* _EXCERTO DA FONTE_:
O BAR E O BARMAN
Extrato do meu livro "Manual do Barman e do Escanção"
Se
pretendermos fazer um histórico do serviço de bebidas remontando à Antiguidade,
iremos encontrar como estabelecimento mais conhecido na prestação desse
serviço, a taberna romana (que também existia na Grécia).
Na
citada Ibéria, a designação foi mantida embora com modificação, mas na
Inglaterra, por exemplo, esse nome evoluiu para “pub”, diminuitivo de “public
house” e em França, depois da ocupação russa de Paris, o termo russo bistro
(pronunciado bistrô) foi adoptado também. Bistro em russo
significa “rápido”, palavra que os soldados russos usavam, para pedir que o
serviço fosse imediato, pois tinham receio de ser vistos na taberna pelos seus
superiores. Como os franceses não sabiam russo, passaram a aceitar bistro como
uma nova definição de taberna, e a palavra ficou.
No
período colonial e, mais tarde, no do desbravamento para Oeste, surgiram nos
Estados Unidos, os “saloons”, misto de espectáculo, jogo, bebidas e
prostituição, que perdurou por muitos anos.
Foi
aliás nos Estados Unidos que a imaginação, e a criatividade, mais contribuíram
para a criação de novos tipos de nomenclatura para estes serviços. É deles a
designação de “bar”, tal como é conhecida, a qual analisaremos adiante.
Na
Inglaterra, eram conhecidos os “private clubs” (com serviço de bebidas,
mas comidas também, e acesso interdito a senhoras), onde os homens discutiam os
seus assuntos pessoais, negócios e política.
Os
“clubes privés”, embora o nome possa sugerir alguma ligação, nada têm a
ver com aqueles, pois são apenas e, principalmente, lugares de prostituição.

* _POR FAZER_: Indique se cada afirmação concorda com o excerto sobre o bar e o barman, respondendo sim ou não e citando as palavras do excerto que decidem: (a) Em russo, "bistro" significa "rápido". (b) Os "private clubs" ingleses permitiam a entrada de senhoras. (c) Os "saloons" surgiram em França.

* _CONTEÚDO DA LISTAGEM_:
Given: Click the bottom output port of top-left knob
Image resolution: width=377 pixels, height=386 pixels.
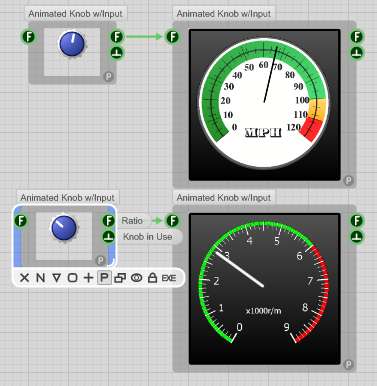Looking at the screenshot, I should pyautogui.click(x=117, y=53).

* _RESPOSTA DO EXERCÍCIO_:
(a) Sim: "Bistro em russo significa “rápido”".
(b) Não: "acesso interdito a senhoras".
(c) Não: "surgiram nos Estados Unidos, os “saloons”".